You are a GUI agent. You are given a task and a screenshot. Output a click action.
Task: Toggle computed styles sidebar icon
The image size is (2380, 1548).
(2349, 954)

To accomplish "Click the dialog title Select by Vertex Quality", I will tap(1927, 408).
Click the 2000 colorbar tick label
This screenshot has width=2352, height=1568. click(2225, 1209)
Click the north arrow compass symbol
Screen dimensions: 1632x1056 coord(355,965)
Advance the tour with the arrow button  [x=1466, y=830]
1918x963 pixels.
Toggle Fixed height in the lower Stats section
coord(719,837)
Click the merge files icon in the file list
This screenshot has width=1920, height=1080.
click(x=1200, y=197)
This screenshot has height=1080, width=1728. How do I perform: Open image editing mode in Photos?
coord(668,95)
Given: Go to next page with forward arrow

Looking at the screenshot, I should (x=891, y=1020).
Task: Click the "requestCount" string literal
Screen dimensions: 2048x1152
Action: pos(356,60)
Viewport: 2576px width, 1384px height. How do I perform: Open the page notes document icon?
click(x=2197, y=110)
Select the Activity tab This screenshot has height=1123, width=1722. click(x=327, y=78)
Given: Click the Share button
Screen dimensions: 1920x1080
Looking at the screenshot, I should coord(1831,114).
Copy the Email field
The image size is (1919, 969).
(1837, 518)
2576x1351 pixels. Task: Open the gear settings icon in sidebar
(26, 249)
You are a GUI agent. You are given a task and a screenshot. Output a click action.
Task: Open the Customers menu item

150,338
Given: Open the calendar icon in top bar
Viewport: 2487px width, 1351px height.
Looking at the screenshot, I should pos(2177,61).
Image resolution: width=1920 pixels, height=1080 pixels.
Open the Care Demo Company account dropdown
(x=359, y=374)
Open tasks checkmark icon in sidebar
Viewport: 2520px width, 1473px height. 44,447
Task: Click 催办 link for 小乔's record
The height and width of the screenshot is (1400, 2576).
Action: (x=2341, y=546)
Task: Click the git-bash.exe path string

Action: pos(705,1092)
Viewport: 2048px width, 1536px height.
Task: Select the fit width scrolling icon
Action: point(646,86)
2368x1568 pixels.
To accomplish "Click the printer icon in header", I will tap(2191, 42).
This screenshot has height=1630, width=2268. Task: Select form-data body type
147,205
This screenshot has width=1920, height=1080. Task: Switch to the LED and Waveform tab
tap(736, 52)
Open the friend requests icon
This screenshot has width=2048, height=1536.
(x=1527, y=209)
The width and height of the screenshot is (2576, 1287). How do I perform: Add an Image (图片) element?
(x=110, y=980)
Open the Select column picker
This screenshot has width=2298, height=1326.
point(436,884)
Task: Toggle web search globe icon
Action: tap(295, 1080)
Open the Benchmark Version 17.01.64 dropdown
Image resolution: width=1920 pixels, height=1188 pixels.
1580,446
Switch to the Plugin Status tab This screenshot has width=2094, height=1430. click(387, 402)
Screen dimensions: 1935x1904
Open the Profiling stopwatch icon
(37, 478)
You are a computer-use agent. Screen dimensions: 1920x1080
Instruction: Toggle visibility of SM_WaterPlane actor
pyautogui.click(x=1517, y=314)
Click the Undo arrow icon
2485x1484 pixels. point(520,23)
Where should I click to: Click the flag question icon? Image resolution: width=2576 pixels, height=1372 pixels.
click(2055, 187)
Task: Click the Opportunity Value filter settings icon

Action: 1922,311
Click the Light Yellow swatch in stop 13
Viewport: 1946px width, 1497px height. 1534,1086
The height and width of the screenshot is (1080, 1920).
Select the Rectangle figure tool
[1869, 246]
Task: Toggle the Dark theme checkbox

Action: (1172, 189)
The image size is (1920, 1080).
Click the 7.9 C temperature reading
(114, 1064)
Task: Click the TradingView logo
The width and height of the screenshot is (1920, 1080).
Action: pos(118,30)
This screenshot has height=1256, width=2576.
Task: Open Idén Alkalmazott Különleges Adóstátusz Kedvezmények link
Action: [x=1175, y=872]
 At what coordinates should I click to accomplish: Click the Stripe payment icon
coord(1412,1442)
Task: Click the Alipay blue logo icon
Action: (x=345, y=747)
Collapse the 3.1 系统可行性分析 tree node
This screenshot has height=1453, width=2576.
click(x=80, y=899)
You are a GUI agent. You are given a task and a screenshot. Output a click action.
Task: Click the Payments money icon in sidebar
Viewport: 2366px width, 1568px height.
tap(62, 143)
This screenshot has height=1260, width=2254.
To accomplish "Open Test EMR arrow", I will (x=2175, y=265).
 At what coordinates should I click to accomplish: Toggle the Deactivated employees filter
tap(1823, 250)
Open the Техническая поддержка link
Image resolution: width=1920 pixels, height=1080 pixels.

• • •

◆ **Problem details**:
Please report the number of lines in this material holding the word "will", and add no other words.

◆ **Expected answer**:
3